Police : une "tolérance zéro" vis-à-vis du racisme, assure Christophe Castaner

Police : une "tolérance zéro" vis-à-vis du racisme, assure Christophe Castaner
Le ministre de l'Intérieur, Christophe Castaner, le 27 mai 2020.

, publié le lundi 08 juin 2020 à 17h35

Au cours d'un point presse, le ministre de l'Intérieur s'est exprimé sur les sujets brûlants auquel fait face la police, concernant le racisme et les méthodes d'interpellation.

Une "tolérance zéro contre le racisme chez les forces de l'ordre". C'est ce qu'a annoncé, lundi 8 juin, le ministre de l'Intérieur Christophe Castaner, assurant que la suspension sera "systématiquement envisagée pour chaque soupçon avéré" en la matière.


"Aucun raciste ne peut porter dignement l'uniforme de policier ou de gendarme (...) Aussi, j'ai demandé à ce qu'une suspension soit systématiquement envisagée pour chaque soupçon avéré d'actes ou de propos racistes", a-t-il ajouté, au cours d'une conférence de presse.

Il s'est également dit "troublé" par les "témoignages" autour de l'arrestation à Bondy (Seine-Saint-Denis), le 25 mai, du jeune Gabriel, 14 ans, qui accuse les policiers de l'avoir frappé en le blessant gravement à l'oeil.

L'affaire Gabriel "a marqué de nombreux Français", a déclaré Christophe Castaner.

"Je suis moi-même troublé par les témoignages que j'entends", a-t-il ajouté. "La lumière sera faite et les déclarations des policiers sont en ce moment confrontées aux expertises médicales".

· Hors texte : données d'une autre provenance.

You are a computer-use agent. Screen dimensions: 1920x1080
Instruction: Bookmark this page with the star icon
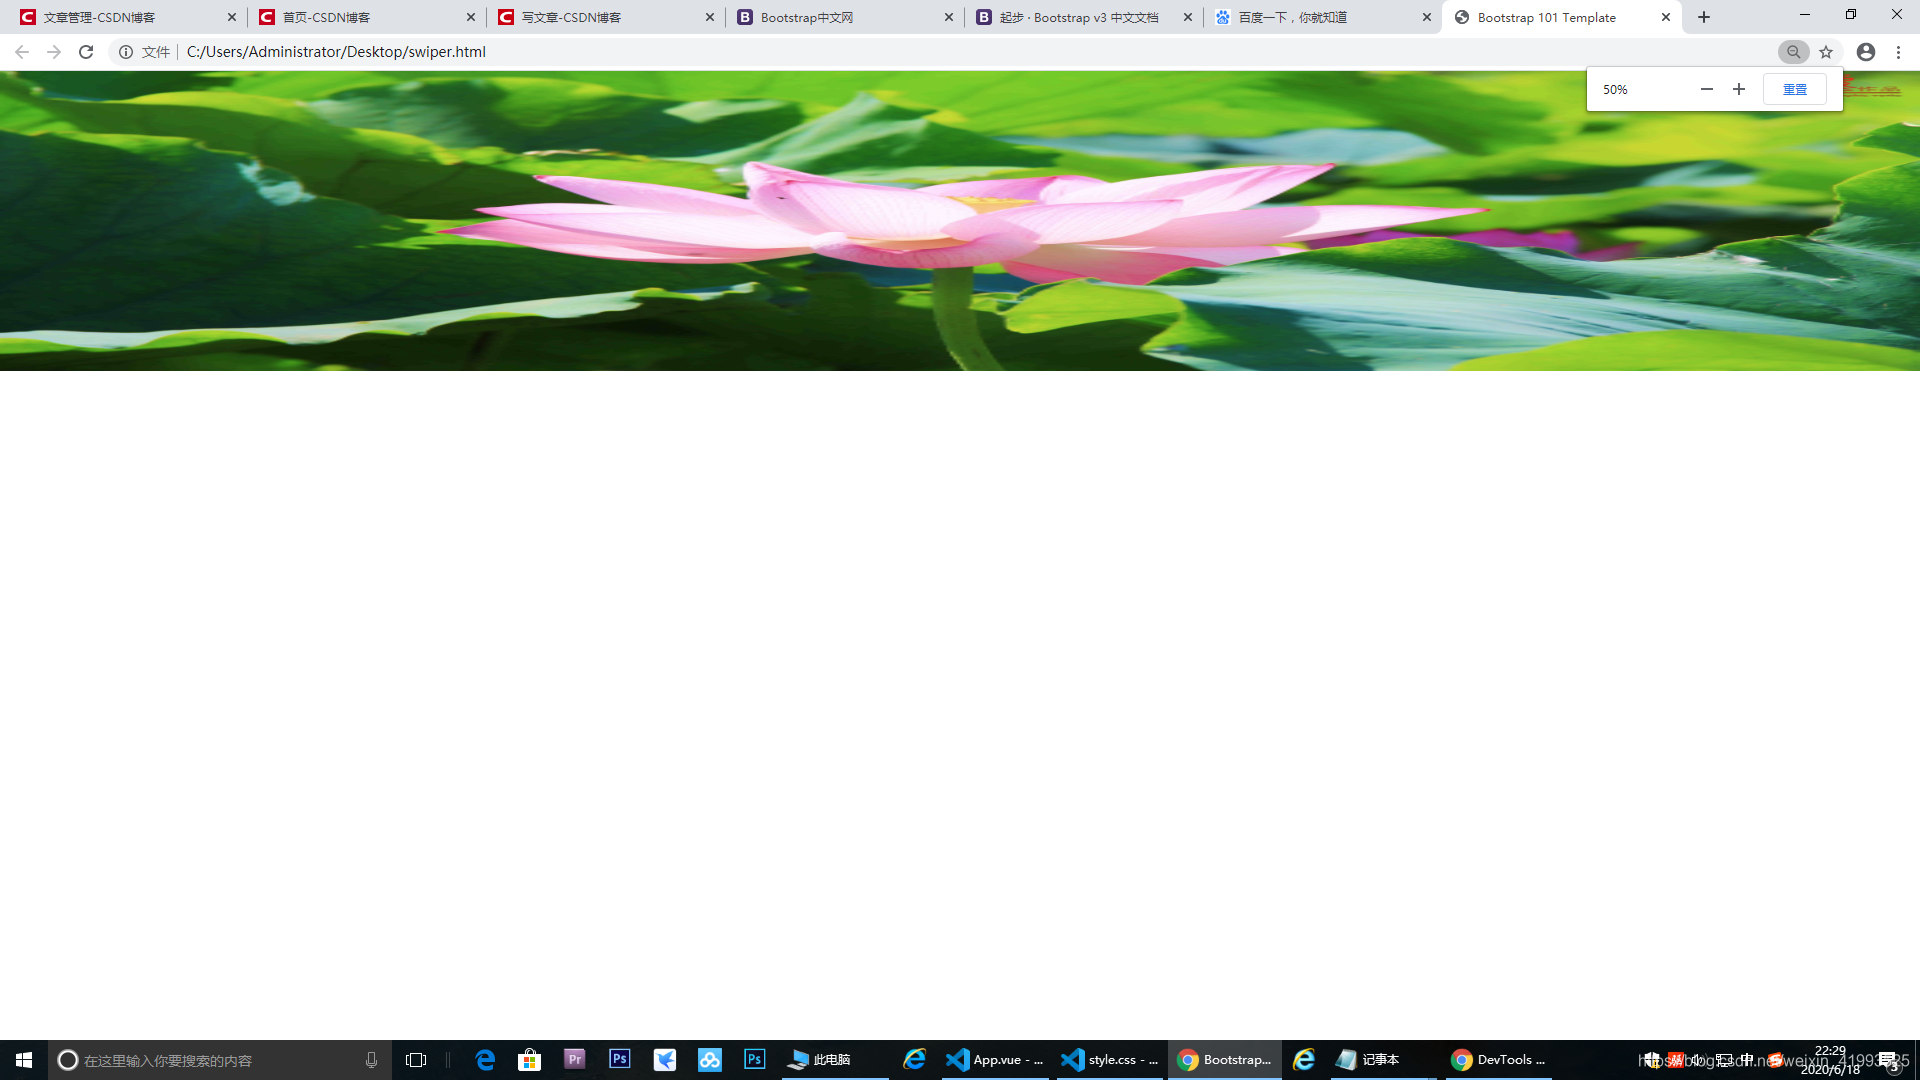tap(1827, 52)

Enfin, la méthode d'interpellation policière controversée de la "prise par le cou, dite de l'étranglement sera abandonnée", a annoncé le ministre de l'Intérieur. "Elle ne sera plus enseignée dans les écoles de police et de gendarmerie. C'est une méthode qui comportait des dangers", a ajouté le ministre. Il a aussi annoncé une réforme "en profondeur des inspections du ministère de l'Intérieur", pour "plus d'indépendance".